Putting someone on the bench who believes that a circuit court could–or should–“overrule” the Supreme Court when they issue a decision he dislikes is incomprehensible. Or should be.

In the wake of the elections in Virginia and Alabama, I’ve begun to hold out hope that Trumpism will be limited–that the 2018 elections will put adults back in charge of Congress, and that Trump/Pence will be gone once Muller completes his work. Worst case scenario, by 2020 much of the damage being done–to our position in world, to the environment, to public education, to the poor–can be undone, or at least mitigated.

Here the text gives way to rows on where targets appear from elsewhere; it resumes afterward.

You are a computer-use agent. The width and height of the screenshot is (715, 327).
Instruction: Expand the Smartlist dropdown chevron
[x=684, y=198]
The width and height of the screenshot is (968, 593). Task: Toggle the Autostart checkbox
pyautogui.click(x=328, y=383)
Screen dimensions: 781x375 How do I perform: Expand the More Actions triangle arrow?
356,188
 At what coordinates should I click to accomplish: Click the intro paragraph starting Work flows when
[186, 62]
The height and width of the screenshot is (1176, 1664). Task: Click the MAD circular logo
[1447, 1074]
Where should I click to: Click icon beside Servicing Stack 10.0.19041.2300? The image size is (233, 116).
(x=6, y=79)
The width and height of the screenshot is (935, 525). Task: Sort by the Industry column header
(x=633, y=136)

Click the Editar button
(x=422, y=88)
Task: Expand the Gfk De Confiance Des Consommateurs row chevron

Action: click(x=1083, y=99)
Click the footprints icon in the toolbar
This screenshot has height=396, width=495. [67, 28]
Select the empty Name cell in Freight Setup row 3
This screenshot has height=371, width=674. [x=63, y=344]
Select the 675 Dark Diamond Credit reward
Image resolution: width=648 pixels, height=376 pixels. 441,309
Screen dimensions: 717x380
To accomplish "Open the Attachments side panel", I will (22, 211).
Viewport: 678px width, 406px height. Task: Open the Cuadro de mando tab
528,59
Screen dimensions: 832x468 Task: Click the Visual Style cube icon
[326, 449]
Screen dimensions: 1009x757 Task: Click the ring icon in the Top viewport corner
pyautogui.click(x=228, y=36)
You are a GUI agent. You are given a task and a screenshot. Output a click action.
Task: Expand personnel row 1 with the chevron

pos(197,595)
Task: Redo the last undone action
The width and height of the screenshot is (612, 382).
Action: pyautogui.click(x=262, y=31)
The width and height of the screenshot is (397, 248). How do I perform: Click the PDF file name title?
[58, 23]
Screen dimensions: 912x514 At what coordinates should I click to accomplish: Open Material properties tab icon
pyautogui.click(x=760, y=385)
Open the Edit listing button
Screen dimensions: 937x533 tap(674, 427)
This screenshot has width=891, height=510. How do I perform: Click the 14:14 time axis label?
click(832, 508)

But not the courts. The ideologues and incompetents being nominated and confirmed to the federal courts will be there for life, and if there are enough of them, they can change the course of American jurisprudence for a hundred years.

There are many things the Congressional GOP is doing that horrify me–passing policies that hurt the most vulnerable while enriching their donors and patrons, “culture war” tidbits they are throwing to their frightened, racist and uneducated base to keep them subdued. But subverting the rule of law by  placing zealots and know-nothings rather than principled conservatives on the federal bench ranks as the most despicable action of all.

I think it was Maya Angelou who said “When people tell you who they are, believe them.” Today’s Republican party is telling us who they are, and it isn’t pretty. In fact, it’s nauseating.